Therefore confess your sins to each other and pray for each other so that you may be healed. The prayer of a righteous man is powerful and effective. Elijah was a man just like us. He prayed earnestly that it would not rain, and it did not rain on the land for three and a half years. Again he prayed, and the heavens gave rain, and the earth produced its crops.
As I prepare for the one day Zebra event in Colusa, God has stepped up the learning curve. He has shown me a few new things and reminded me of truths I often forget.
For example, no matter what we think, the real work in ministry and life is prayer.
We like to think it’s what we do, the events we plan, the ministries we run, but it isn’t. The real work, the changing of hearts and lives, is only something God can do. And the only part we can play in that is to pray.

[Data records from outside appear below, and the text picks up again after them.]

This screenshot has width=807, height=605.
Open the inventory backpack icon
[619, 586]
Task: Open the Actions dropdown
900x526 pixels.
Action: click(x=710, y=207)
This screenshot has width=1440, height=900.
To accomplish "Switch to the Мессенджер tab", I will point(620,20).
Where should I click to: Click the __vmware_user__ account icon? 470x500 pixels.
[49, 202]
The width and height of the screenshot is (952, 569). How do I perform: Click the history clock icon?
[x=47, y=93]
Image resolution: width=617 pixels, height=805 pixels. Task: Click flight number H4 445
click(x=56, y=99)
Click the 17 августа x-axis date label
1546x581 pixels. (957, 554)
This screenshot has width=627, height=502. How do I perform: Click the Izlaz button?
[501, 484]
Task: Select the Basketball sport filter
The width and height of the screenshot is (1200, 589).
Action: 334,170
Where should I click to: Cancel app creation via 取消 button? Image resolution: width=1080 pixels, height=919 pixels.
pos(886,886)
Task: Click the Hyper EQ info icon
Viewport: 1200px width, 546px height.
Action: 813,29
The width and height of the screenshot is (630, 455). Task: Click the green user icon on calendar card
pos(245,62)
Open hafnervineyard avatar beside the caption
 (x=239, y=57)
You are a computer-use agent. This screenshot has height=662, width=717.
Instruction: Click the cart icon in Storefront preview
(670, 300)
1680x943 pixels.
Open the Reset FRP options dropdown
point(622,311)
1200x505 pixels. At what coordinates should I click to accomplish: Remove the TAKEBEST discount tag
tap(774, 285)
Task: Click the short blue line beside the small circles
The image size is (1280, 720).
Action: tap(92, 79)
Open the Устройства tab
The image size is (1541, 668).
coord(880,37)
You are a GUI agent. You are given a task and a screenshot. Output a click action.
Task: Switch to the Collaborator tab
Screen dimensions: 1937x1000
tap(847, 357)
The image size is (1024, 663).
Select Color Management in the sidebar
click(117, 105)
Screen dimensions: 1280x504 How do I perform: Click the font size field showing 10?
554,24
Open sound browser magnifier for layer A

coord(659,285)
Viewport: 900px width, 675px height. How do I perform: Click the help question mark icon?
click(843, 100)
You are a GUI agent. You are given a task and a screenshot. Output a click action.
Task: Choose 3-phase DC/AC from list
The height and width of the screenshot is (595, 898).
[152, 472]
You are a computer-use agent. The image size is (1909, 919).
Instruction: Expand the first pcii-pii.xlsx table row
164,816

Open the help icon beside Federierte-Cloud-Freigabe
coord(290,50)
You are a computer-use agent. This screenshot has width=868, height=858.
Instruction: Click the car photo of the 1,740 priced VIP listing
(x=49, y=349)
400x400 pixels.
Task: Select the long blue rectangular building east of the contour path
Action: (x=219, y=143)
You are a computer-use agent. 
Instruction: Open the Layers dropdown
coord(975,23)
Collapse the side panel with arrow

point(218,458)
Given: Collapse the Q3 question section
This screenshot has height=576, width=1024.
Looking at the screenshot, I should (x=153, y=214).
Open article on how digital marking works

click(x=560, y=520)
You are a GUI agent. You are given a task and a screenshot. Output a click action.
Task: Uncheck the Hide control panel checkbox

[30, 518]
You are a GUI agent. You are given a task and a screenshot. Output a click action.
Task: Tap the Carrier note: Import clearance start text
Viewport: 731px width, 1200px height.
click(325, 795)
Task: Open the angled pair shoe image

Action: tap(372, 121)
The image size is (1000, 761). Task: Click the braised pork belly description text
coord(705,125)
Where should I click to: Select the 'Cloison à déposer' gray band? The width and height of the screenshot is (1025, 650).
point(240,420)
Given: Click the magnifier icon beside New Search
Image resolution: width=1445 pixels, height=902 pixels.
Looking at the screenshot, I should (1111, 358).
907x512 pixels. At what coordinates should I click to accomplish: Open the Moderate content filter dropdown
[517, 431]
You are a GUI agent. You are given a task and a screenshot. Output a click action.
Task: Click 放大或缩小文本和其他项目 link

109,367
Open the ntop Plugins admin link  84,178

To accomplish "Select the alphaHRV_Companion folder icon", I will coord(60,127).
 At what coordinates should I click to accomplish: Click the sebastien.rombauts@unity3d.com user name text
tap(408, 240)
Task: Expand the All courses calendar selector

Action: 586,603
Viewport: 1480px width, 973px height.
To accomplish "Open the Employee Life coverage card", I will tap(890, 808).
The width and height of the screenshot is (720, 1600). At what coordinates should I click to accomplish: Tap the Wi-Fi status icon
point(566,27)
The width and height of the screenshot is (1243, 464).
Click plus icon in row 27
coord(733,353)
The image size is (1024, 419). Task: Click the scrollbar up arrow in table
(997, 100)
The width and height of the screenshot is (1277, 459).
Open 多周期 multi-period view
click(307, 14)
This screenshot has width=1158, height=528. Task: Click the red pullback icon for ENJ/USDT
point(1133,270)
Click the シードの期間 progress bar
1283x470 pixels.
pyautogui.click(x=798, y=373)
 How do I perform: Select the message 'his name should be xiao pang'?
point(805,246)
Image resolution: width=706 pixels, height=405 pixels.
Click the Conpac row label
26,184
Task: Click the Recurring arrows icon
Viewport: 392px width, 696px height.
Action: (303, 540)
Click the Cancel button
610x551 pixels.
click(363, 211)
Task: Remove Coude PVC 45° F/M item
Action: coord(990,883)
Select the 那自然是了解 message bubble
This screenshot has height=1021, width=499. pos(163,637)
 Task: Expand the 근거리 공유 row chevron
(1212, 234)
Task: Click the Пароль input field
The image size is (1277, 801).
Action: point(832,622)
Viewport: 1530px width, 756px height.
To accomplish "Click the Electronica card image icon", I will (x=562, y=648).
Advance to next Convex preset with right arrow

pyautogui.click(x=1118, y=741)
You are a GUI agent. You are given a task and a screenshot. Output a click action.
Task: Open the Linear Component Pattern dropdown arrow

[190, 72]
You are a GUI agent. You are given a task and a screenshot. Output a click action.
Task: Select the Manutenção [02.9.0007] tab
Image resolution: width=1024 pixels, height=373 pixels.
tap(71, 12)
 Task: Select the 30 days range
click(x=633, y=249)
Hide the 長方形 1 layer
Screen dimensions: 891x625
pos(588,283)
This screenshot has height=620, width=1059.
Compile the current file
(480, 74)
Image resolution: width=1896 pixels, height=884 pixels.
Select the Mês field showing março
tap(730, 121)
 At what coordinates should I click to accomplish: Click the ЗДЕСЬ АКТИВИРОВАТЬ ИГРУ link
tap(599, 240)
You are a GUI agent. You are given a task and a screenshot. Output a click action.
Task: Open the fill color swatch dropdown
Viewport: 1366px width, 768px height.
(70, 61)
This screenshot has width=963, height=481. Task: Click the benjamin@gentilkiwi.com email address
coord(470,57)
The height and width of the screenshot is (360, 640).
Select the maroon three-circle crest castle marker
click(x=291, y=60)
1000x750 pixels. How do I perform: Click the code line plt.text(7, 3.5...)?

Last week I watched Facing the Giants again. My kids tease me that I watch that movie once a month, which isn’t true, but I do watch it a lot. I love the main message which is we need to live lives that are honoring to God but there are so many other truths in the movie that when God prompts me to watch it He always shows me something else.
This time He reminded me about the importance of prayer.
In the movie the school undergoes a revival. Emotional images of students praying and hugging each other on the school lawn are intended to pull at our hearts strings. But it was the interruption of those images by a short segment of an older man walking through the halls of the school praying over each locker that made me cry.
According to the storyline, the man had been coming every week for years praying over those lockers. Praying God would raise up, for Himself, a generation that loved Him.
The school’s revival, it’s implied, is a direct result of his prayers.
The Bible tells us the prayers of a righteous man, a man who desires only to do the will of God are powerful and effective. Especially if like Elijah, they pray fervently, not half-heartedly, not when they have time, but fervently like lives depended upon the answer.